• AIM OF THE TASK
What is the number of lines in the following data that contain "Total"? Answer with the number alone.

Saved data entries:

★ ★ ★

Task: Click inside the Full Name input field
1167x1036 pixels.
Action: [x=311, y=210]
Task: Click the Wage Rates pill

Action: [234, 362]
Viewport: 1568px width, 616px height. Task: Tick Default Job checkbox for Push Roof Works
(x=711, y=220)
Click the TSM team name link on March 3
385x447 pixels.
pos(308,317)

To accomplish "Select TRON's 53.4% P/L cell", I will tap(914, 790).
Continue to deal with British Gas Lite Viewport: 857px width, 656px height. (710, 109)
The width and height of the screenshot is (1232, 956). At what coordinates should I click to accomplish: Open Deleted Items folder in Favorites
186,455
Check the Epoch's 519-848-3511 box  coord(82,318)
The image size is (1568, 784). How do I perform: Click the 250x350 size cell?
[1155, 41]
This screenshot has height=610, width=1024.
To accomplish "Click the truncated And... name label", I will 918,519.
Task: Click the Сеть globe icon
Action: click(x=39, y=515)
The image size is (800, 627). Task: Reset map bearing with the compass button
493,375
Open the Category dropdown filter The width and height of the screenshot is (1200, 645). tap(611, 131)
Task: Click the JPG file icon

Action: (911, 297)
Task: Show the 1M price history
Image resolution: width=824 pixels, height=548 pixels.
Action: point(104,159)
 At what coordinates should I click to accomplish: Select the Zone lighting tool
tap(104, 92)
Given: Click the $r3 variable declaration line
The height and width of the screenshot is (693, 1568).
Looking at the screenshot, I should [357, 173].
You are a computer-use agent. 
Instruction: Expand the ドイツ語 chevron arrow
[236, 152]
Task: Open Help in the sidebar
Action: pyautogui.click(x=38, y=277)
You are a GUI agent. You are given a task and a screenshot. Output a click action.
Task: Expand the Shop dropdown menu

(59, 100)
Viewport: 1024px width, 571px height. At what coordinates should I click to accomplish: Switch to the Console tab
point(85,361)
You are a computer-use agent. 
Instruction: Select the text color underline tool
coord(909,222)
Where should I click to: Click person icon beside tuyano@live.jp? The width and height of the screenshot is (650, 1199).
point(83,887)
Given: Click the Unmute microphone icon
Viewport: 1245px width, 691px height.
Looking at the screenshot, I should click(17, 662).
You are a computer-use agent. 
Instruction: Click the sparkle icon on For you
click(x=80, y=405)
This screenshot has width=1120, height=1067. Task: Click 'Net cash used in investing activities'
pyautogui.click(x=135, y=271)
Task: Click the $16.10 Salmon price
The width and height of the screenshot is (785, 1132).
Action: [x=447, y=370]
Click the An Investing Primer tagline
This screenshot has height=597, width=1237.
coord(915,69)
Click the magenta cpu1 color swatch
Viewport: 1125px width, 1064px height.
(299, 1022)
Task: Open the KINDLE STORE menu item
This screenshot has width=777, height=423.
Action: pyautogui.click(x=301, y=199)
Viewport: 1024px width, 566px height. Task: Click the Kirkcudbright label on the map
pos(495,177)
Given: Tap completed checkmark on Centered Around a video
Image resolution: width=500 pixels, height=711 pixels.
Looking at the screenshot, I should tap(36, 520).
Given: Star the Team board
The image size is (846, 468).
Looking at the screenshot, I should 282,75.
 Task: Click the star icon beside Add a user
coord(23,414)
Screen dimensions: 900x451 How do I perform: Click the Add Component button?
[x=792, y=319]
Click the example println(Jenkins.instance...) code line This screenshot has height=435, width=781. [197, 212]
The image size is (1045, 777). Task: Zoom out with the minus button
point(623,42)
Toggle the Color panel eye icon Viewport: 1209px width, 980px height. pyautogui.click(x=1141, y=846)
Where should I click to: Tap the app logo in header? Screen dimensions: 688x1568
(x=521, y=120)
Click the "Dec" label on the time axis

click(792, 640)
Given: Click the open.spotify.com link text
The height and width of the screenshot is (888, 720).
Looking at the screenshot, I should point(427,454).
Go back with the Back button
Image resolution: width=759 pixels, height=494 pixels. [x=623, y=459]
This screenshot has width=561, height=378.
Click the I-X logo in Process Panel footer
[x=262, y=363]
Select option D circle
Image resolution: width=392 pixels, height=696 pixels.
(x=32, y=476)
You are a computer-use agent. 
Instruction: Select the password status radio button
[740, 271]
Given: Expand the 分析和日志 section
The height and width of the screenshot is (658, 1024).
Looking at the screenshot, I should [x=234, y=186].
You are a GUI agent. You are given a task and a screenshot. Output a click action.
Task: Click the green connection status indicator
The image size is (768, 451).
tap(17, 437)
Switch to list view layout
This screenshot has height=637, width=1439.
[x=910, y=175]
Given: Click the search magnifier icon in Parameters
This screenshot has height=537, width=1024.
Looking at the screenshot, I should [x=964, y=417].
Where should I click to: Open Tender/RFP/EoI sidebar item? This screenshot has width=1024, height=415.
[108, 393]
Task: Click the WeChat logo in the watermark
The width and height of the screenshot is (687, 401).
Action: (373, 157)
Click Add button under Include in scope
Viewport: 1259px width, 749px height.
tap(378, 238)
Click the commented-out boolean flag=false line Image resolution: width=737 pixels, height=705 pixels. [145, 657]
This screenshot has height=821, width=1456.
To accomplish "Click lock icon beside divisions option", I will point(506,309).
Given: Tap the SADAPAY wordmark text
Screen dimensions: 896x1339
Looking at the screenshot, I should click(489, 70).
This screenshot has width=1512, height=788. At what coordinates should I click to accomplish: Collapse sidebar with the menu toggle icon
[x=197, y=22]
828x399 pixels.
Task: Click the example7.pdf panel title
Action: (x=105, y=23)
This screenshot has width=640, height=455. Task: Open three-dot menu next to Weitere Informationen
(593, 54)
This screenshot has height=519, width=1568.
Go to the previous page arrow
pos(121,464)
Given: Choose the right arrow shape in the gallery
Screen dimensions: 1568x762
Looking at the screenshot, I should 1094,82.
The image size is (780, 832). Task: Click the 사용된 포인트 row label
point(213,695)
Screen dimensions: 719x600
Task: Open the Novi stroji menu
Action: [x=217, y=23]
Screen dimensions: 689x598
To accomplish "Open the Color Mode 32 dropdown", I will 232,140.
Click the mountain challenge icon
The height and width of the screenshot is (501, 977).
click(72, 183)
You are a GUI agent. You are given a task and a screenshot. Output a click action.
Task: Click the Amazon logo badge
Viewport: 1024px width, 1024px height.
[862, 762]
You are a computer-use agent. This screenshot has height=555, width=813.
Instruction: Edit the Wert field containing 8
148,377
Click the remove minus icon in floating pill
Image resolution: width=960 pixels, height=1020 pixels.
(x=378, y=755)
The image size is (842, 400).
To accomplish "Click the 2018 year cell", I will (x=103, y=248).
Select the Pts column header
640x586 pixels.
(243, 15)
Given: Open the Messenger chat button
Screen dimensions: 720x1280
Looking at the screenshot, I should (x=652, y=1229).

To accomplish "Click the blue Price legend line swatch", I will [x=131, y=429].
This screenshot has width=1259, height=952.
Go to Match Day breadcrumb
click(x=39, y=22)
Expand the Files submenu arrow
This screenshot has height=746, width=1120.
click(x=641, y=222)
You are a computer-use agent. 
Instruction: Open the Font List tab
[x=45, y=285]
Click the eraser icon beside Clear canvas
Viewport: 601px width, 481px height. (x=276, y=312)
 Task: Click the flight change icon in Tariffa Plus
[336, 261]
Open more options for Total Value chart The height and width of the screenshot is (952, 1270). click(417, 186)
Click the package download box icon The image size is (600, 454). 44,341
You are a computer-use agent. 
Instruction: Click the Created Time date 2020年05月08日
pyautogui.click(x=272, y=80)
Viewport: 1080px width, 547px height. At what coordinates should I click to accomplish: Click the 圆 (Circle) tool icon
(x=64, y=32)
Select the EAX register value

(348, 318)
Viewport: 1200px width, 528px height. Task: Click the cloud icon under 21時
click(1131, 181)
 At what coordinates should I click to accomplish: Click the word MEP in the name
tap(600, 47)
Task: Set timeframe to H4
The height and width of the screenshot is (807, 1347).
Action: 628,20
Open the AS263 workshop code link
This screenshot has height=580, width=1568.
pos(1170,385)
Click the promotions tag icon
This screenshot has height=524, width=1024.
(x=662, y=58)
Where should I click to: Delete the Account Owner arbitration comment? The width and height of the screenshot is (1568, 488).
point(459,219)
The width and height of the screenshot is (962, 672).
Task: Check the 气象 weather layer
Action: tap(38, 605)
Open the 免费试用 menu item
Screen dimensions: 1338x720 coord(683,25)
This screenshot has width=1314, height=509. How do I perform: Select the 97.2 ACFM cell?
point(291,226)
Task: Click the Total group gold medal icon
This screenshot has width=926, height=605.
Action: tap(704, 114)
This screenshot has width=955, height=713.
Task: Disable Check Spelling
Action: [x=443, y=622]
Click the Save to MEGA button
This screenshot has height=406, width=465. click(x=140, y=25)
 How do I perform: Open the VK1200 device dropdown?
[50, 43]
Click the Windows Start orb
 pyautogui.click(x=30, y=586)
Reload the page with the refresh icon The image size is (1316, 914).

★ ★ ★

• SOLVED EXERCISE
2